Short task:
Report how many lines in the entries below contain the string "Select", matching case exactly, and give only that number.

The records:
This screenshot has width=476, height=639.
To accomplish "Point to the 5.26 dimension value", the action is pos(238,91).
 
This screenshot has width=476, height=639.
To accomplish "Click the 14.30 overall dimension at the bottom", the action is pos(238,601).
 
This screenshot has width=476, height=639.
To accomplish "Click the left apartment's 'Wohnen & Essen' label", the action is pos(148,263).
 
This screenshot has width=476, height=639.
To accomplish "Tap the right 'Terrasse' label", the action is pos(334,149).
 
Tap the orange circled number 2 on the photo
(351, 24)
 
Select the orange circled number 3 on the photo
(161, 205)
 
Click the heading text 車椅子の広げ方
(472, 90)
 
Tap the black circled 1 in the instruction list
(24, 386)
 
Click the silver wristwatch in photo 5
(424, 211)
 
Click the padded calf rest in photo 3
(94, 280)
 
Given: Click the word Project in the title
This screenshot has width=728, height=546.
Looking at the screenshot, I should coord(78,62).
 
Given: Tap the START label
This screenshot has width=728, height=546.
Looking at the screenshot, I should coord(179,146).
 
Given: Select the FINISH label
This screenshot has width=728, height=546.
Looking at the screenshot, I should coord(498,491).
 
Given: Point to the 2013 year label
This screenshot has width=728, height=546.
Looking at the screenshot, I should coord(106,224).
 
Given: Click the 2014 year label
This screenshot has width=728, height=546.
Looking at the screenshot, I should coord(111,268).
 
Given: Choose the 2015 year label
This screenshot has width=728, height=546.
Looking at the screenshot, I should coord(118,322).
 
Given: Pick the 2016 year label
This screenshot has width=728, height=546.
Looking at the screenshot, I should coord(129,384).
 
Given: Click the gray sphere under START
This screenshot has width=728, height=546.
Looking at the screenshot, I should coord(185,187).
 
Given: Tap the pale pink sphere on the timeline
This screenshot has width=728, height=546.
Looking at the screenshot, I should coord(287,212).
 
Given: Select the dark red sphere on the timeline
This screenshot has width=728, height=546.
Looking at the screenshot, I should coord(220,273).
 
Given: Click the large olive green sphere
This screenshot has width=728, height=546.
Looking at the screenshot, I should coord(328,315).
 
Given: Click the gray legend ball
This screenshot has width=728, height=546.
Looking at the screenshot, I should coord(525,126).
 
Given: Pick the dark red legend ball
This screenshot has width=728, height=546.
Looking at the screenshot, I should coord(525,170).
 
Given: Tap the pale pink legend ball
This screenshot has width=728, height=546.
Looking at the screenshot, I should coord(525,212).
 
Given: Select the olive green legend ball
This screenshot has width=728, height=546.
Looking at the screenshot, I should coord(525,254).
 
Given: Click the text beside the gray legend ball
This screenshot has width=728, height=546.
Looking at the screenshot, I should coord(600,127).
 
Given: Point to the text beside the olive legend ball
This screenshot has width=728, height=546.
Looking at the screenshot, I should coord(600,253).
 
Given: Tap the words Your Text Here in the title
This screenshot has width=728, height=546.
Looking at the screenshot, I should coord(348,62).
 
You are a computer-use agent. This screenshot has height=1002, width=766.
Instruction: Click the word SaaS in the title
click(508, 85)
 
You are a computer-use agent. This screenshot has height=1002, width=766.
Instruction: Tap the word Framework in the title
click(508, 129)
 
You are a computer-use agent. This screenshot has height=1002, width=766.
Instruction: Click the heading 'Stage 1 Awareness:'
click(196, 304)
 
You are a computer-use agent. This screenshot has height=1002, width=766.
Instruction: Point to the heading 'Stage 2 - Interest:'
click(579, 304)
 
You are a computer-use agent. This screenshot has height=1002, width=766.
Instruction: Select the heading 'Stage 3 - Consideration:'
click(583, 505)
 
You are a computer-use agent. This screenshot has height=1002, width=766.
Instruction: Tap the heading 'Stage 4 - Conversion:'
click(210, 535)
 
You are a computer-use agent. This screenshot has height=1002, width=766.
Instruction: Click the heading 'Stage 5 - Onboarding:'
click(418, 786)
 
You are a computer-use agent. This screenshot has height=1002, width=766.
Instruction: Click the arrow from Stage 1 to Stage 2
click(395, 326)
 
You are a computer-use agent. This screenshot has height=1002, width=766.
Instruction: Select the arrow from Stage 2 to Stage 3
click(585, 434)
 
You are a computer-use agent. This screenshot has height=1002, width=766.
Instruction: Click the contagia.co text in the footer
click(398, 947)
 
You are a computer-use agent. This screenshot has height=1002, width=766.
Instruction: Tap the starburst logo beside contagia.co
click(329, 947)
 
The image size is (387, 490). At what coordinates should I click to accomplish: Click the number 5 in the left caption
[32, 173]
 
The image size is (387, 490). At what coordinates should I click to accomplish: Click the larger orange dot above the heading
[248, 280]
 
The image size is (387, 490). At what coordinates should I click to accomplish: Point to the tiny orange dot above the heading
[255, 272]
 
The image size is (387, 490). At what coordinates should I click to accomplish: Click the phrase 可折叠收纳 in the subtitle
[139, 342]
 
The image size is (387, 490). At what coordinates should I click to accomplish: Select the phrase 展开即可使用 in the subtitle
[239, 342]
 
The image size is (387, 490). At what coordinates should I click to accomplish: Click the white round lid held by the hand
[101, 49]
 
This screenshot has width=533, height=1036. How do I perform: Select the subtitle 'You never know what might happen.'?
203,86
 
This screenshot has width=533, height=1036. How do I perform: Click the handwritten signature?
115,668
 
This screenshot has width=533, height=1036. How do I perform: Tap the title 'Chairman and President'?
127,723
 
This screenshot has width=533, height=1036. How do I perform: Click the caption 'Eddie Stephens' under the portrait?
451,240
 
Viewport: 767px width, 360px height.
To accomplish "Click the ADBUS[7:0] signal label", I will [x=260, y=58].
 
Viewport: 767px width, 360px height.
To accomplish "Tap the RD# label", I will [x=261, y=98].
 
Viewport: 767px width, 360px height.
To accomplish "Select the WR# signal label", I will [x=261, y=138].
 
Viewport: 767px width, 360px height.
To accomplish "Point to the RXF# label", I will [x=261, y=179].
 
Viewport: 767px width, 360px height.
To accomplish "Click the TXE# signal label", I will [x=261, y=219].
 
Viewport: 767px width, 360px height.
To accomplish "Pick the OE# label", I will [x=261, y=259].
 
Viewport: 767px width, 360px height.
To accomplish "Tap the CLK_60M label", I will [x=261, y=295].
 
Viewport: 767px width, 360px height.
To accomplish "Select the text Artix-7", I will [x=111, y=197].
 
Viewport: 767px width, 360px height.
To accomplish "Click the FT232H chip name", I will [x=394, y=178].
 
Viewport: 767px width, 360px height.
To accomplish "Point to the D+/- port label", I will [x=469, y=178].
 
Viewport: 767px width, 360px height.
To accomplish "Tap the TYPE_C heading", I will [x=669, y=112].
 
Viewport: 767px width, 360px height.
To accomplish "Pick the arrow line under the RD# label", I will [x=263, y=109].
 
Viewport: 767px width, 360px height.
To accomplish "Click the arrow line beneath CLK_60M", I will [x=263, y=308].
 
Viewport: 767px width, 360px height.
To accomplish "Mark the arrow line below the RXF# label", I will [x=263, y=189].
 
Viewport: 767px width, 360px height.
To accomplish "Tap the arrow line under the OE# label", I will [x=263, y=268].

Exercise result:
10